### Materials provided ###

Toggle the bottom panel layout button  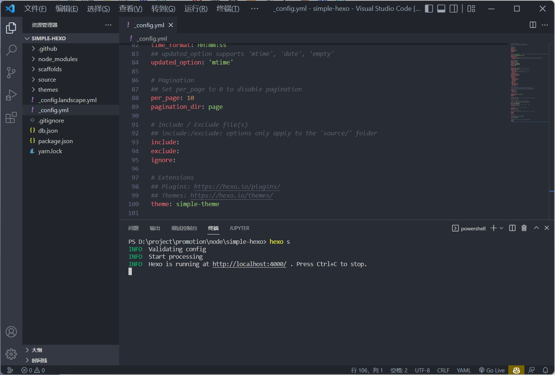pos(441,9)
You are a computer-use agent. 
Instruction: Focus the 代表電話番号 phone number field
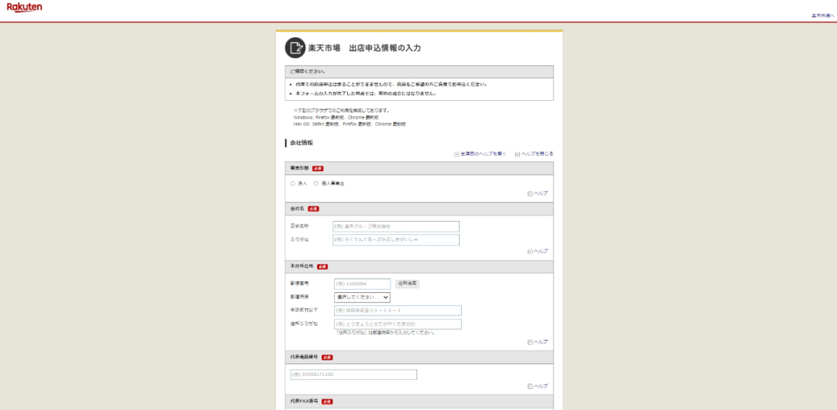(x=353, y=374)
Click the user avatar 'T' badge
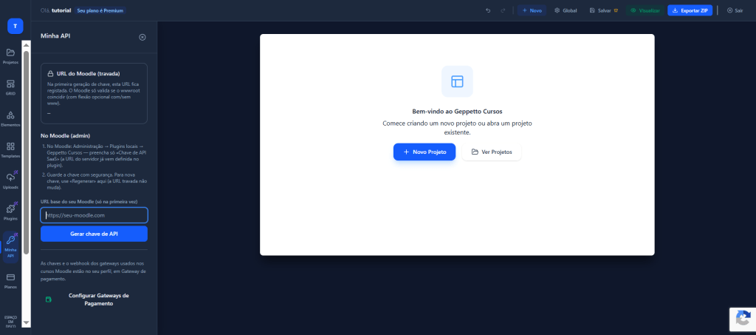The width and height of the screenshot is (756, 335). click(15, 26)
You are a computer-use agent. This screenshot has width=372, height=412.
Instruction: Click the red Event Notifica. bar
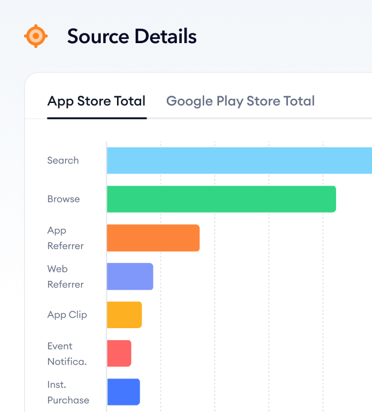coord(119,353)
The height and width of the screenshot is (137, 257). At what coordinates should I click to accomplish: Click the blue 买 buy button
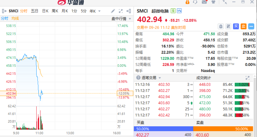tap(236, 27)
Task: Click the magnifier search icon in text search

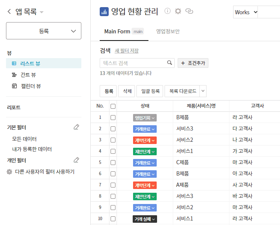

###

### What the task requires
Rewrite everything from the line containing "The height and" down to the end of the entries, both ends included, with the requests. Multiply every coordinate in the answers by 1.3 and round each to a whole number, halves up, and leave the pictures out of your answer.

### Answer to this problem
The height and width of the screenshot is (137, 257). At what coordinates should I click to accomplish: Click the blue 买 buy button
tap(307, 35)
Task: Click the magnifier search icon in text search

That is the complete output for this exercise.